Dengan tekad itu, Ibu memutuskan untuk menulis surat pada Tuan Bumrung Prachakit. Saat Saran membaca surat itu, dia langsung kesal dan tak setuju. Bagaimana bisa Ibu melakukan ini tanpa memikirkannya?
"Apa yang akan mereka pikirkan tentangku? Seorang deputy sheriff miskin seperti aku ini, meminta mereka untuk memenuhi janji untuk menikahkan putri mereka."
"Baca dengan benar, ibu yang meminta bukan kau."
Lagipula perjodohan mereka sudah ditetapkan sejak mereka masih kecil.
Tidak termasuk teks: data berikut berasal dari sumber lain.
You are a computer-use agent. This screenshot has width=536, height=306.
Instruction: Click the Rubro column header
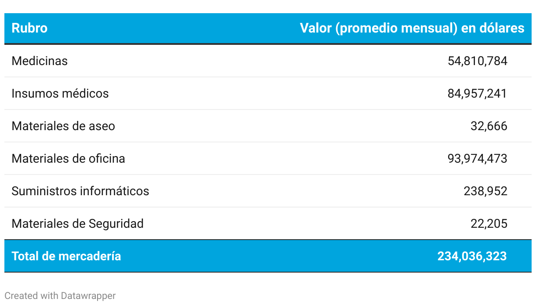click(29, 28)
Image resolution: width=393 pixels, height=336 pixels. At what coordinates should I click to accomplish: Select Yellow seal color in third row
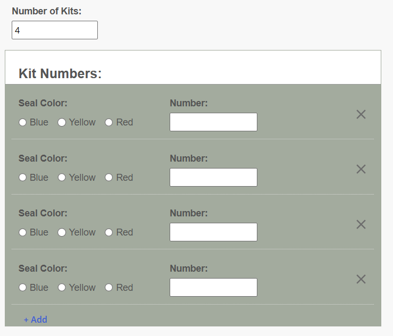click(x=62, y=232)
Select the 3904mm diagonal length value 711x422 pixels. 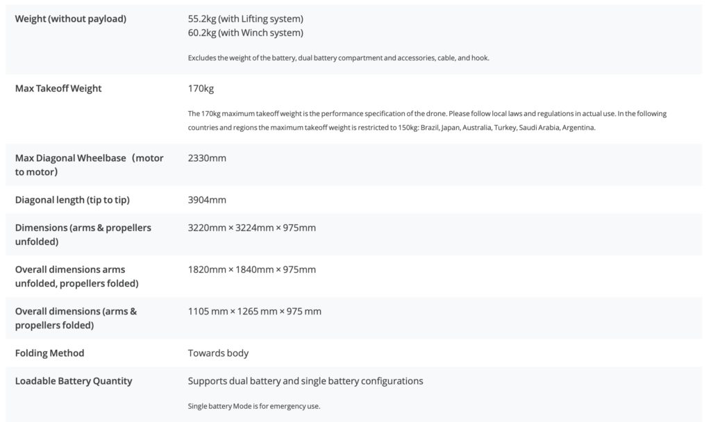point(207,200)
Saran nyinyir, biarpun kedua ayah mereka sahabatan, tapi apakah kata 'sahabat' itu akan berarti saat mereka tidak punya apa-apa?
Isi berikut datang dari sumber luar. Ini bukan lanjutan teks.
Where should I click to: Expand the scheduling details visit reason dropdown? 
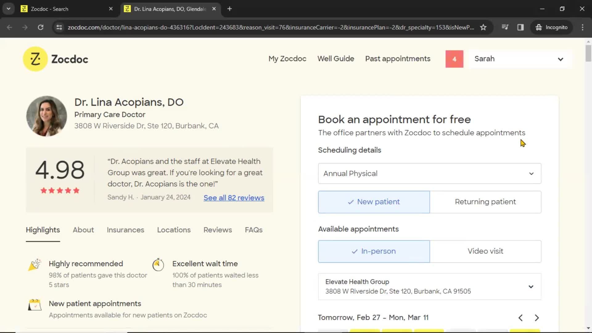430,174

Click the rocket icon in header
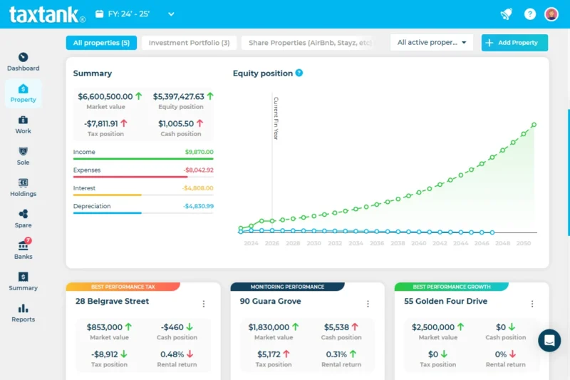(507, 14)
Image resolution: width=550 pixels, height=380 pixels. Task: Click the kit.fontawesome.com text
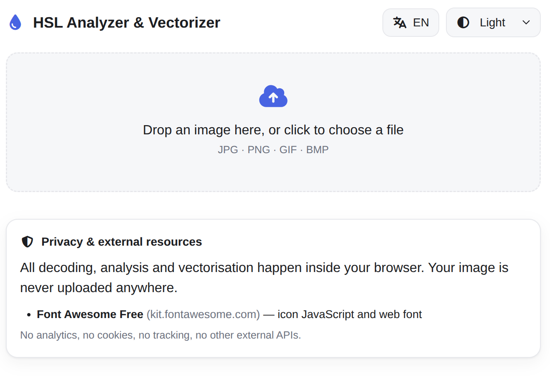pyautogui.click(x=203, y=314)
Tuan Bumrung sudah menghilang dari kehidupan mereka. Apa mungkin dia akan menganggap mereka sebagai 'sahabat'? Dia tidak mengerti sikap mendadak ibunya ini. Biasanya Ibu tidak mengungkit-ungkit masalah ini.
"Tapi Duangsawat sudah menikah, kau harus melupakannya dan membuka hatimu untuk wanita lain."
Saran yakin sekali kalau Tuan Bumrung pasti sudah lupa dengan perjanjian mereka. Tidak mungkin dia akan memberikan putrinya pada mereka.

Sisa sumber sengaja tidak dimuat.